What are the Common Symptoms of HAV and HCV?
HAV has an incubation period of 15-50 days. In most cases, the symptoms begin around the 30th day. HCV has an incubation period of 14-80 days, but the symptoms become noticeable after about 45 days on average.
The symptoms of hepatitis A and C are similar. They include:
- Abdominal pain
- Loss of appetite
- Joint pain
- Yellowing of the skin and eyes
HAV causes a minor infection. The symptoms may last a few weeks or months but HAV never becomes chronic.

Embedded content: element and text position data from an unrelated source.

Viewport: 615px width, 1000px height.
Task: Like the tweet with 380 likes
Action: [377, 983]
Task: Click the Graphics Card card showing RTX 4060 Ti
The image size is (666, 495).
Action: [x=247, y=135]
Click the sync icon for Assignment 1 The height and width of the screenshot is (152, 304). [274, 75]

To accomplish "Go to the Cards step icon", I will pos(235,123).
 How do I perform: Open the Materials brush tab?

HCV can also be an acute infection. When HCV lasts more than six months, doctors consider it to be a chronic condition that can cause serious complications. Over 20 to 30 years, chronic HCV can cause scarring of the liver or cirrhosis. Scarring of the liver makes it difficult for your liver to do its job. HCV increases your risk of developing liver cancer or liver failure. The symptoms are generally worse for people with HIV.
How are They Transmitted?
HAV is found in fecal matter. It can be transmitted when you consume contaminated food or water. HAV can also be spread from sexual contact with an infected person. You are at an increased risk of HAV when traveling to areas with poor sanitation and high rates of HAV. HAV is more common in Africa, Asia, and Central and South America. HAV rates of infection are much lower in:
- North America
- Western Europe
HCV can be transmitted through contact with an infected person’s blood, although the exact cause of infection can’t be identified in many cases. IV drug users who share needles are at a particularly high risk of infection. Between 50-90% of HIV-infected IV drug users also have HCV. HCV can be transmitted through sexual contact or from an infected mother passing the virus to her baby during childbirth.

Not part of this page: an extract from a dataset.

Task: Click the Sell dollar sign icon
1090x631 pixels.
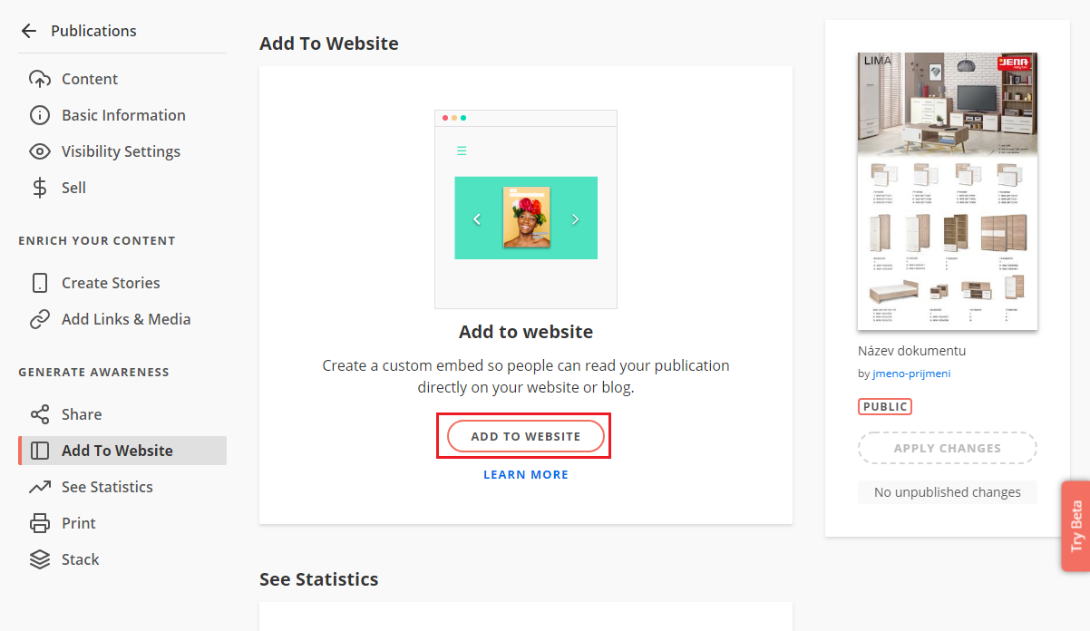Action: click(40, 188)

The risk of getting HCV through a blood transfusion or a donated organ is low in the United States. Screening methods in the U.S. have improved since the 1990s. HCV can’t be transmitted through food, water, or breast milk. You can’t get HCV through casual contact with an infected person.
How is it Diagnosed?
A blood test called a hepatitis viral panel can identify hepatitis antibodies in your blood. The test can tell you if you were recently infected with HAV, had an HAV infection in the past, or have immunity to HAV.
HCV antibodies can typically be identified between four and ten weeks after being infected. If you test positive for HCV, your doctor might order a second test. Some people can clear an HCV infection without treatment. Some people might still have antibodies in their blood. Additional testing may indicate a chronic infection and the need for treatment.
If you test positive for chronic HCV, you’ll likely need further testing to see if any damage to your liver has occurred.